Nun stehen auch die Agrarwissenschaftler in Deutschland den Direktzahlungen der Ersten Säule kritisch gegenüber und fordern ihren Abbau. Zu den schärfsten Kritikern gehört der Berliner Agrarökonom Prof. Dr. Harald Grethe. Er hat die Agrarzahlungen auf einer Veranstaltung von Bündnis 90/Die Grünen zum Gutachten des Wissenschaftlichen Beirats beim BMEL über die Zukunft der Nutztierhaltung als "Schwachsinn aus der Gießkanne" bezeichnet.
Grethe möchte die Zahlungen auch für den zukunftsorientierten, aber äußerst kostenträchtigen Umbau der Tierhaltung, insbesondere für mehr Tierwohl, einsetzen.
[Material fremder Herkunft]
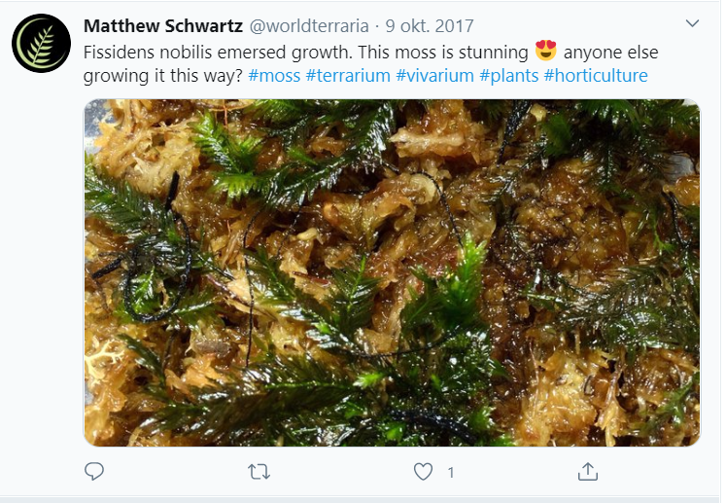726x503 pixels.
Task: Expand the tweet options chevron menu
Action: 692,23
Dem Gutachten nach belaufen sich die Kosten für diesen Umbau auf etwa 5 Mrd. €. Nicht einmalig, jährlich! Das entspricht dem Betrag, den die Direktzahlungen in Deutschland ausmachen.
Dass diese Zahlungen zur Einkommensstützung nötig sind, bleibt außer Betracht. Wie in der Politik üblich, sollen die Mittel, die die Bauern heute schon bekommen, ein zweites Mal verwendet werden für einen anderen Zweck. Gezahlt wird aber nur einmal.
Grethe kritisiert, dass die Zahlungen bislang ohne Gegenleistungen gewährt werden. Tatsächlich werden die Zahlungen aber keineswegs voraussetzungslos gewährt, sondern sind über das Greening und die Cross-Compliance-Bestimmungen, die nicht unerheblich über das Fachrecht hinausgehen, an Aufwand und Leistungen gebunden. Hinzu kommen die hohen bürokratischen Standards in Deutschland und der EU. Die Folgen für die Agrarstruktur mögen der Agrarwissenschaft gleichgültig sein, oder sie sind sogar erwünscht, weil man den Strukturwandel nur als fortwährenden Optimierungsprozess für mehr Effizienz ansieht.
Deutschland ist bei der Agrarreform 2005 am weitesten von allen Mitgliedstaaten gegangen und hat alle Zahlungen von der Produktion entkoppelt und inzwischen in den Regionen eine gleich hohe Hektarzahlung eingeführt. Bis zum Jahr 2019 wird sie sogar bundeseinheitlich sein. Andere Mitgliedstaaten sind noch lange nicht so weit. Viele zahlen gekoppelte Zahlungen im erheblichen Umfang. Und die Hektarprämien unterscheiden sich nicht nur zwischen Regionen, sondern immer noch zwischen den einzelnen Betrieben massiv.
Das stellt unter Wettbewerbsgesichtspunkten durchaus ein Problem dar, erweist sich im Hinblick auf die deutsche Umverteilungsdiskussion aber als Glücksfall, nämlich als Schutz vor übereilten Änderungen mit dramatischen Folgen für die bäuerlichen Betriebe.